● What the task asks
Produce again, without any change, the lines running from the one with "At what coordinates should I click to accomplish: Open Opera" through the final line of the data below, and only those.

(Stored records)
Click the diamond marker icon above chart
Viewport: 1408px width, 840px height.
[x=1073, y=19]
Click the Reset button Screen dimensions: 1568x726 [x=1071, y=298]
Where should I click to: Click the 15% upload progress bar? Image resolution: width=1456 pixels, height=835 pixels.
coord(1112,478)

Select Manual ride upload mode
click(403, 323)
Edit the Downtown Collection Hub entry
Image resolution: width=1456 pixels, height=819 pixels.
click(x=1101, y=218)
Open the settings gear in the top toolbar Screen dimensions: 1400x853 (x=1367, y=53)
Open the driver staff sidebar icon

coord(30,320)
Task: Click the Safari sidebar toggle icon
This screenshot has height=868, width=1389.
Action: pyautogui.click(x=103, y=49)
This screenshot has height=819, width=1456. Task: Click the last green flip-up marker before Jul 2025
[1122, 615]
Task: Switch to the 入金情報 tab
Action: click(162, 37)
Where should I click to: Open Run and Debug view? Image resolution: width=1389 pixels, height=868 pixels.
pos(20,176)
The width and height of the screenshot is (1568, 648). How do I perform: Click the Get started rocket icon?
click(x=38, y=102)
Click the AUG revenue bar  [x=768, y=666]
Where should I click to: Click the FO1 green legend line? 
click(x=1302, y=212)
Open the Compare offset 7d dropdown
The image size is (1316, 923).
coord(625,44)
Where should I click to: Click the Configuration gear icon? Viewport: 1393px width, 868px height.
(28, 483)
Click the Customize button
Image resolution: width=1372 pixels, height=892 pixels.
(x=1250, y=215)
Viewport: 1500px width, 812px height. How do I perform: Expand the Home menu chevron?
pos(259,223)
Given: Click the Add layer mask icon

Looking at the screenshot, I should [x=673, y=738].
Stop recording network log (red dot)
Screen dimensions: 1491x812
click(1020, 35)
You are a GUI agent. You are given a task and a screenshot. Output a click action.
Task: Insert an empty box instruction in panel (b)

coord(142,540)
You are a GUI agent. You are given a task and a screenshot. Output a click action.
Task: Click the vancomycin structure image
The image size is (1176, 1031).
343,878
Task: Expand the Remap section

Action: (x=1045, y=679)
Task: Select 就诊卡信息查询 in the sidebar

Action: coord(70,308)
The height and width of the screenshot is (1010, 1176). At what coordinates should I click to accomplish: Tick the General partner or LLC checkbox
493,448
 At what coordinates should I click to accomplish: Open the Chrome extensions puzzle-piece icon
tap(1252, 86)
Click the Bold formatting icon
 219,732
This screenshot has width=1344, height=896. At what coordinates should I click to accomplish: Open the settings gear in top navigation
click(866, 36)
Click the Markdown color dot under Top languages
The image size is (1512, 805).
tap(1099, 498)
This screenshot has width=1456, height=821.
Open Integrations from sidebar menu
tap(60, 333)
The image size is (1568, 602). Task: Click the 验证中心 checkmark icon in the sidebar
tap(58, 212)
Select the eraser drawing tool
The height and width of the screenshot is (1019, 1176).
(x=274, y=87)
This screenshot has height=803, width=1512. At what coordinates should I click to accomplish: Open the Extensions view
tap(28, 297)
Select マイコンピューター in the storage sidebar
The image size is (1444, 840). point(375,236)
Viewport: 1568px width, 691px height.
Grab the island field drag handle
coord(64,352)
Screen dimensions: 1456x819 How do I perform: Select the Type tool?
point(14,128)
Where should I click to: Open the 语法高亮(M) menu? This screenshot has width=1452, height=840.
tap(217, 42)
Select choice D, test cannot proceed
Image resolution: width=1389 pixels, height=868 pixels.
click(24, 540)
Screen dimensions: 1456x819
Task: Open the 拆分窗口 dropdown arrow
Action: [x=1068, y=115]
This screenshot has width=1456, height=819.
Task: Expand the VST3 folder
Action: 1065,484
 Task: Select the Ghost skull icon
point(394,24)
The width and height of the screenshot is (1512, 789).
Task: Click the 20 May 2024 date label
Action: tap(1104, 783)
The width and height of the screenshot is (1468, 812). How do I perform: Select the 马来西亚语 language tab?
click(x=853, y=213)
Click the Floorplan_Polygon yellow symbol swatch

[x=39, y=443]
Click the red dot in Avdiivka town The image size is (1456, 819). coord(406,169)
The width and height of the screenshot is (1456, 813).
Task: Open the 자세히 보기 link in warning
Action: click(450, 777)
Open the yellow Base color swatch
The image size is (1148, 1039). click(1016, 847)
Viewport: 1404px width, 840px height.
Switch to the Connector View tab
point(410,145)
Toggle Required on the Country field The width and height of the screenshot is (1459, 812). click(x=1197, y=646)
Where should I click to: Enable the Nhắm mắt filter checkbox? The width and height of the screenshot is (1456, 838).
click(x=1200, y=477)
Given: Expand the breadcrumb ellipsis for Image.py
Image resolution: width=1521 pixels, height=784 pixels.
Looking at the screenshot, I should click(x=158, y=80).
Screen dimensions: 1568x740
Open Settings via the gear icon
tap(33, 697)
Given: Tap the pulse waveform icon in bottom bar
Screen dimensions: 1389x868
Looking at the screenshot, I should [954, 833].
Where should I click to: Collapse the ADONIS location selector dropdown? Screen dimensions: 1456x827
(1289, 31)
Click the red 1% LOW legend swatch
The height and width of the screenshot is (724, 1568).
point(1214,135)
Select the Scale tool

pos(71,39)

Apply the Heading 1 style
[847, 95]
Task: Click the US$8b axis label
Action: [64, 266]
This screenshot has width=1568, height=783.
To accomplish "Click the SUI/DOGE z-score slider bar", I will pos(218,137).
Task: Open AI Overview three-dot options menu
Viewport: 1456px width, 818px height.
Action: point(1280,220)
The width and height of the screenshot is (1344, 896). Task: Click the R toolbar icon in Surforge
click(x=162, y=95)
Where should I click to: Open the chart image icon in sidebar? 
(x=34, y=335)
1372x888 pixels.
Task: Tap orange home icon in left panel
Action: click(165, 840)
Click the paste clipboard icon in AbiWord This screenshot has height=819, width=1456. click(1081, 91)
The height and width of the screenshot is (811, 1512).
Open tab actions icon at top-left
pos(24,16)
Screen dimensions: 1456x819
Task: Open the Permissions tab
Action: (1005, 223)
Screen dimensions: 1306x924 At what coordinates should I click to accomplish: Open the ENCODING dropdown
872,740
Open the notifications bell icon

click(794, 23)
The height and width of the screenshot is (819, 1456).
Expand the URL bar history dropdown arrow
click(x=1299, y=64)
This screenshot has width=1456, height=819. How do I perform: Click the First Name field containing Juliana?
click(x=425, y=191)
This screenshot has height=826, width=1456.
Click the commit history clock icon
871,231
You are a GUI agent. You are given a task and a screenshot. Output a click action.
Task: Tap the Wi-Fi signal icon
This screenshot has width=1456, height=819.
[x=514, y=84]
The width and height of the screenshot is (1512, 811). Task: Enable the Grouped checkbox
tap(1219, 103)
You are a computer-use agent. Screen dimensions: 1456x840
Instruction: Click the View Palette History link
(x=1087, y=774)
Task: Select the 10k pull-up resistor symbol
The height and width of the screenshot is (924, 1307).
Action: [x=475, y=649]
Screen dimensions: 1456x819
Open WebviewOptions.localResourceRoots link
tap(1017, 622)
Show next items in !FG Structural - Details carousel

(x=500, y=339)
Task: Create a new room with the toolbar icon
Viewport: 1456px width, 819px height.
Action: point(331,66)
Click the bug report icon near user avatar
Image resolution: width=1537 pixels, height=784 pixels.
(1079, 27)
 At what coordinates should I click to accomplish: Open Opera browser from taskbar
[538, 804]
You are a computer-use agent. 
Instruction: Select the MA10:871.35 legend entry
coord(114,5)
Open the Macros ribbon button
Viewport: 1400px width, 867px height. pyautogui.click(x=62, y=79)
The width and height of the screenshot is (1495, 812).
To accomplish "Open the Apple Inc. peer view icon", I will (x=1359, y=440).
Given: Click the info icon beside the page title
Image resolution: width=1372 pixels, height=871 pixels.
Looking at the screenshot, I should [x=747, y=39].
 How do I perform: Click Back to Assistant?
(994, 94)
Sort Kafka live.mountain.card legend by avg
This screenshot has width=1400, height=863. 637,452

● Response to this exercise
 At what coordinates should I click to accomplish: Open Opera browser from taskbar
[538, 804]
You are a computer-use agent. 
Instruction: Select the MA10:871.35 legend entry
coord(114,5)
Open the Macros ribbon button
Viewport: 1400px width, 867px height. pyautogui.click(x=62, y=79)
The width and height of the screenshot is (1495, 812).
To accomplish "Open the Apple Inc. peer view icon", I will (x=1359, y=440).
Given: Click the info icon beside the page title
Image resolution: width=1372 pixels, height=871 pixels.
Looking at the screenshot, I should [x=747, y=39].
 How do I perform: Click Back to Assistant?
(994, 94)
Sort Kafka live.mountain.card legend by avg
This screenshot has width=1400, height=863. 637,452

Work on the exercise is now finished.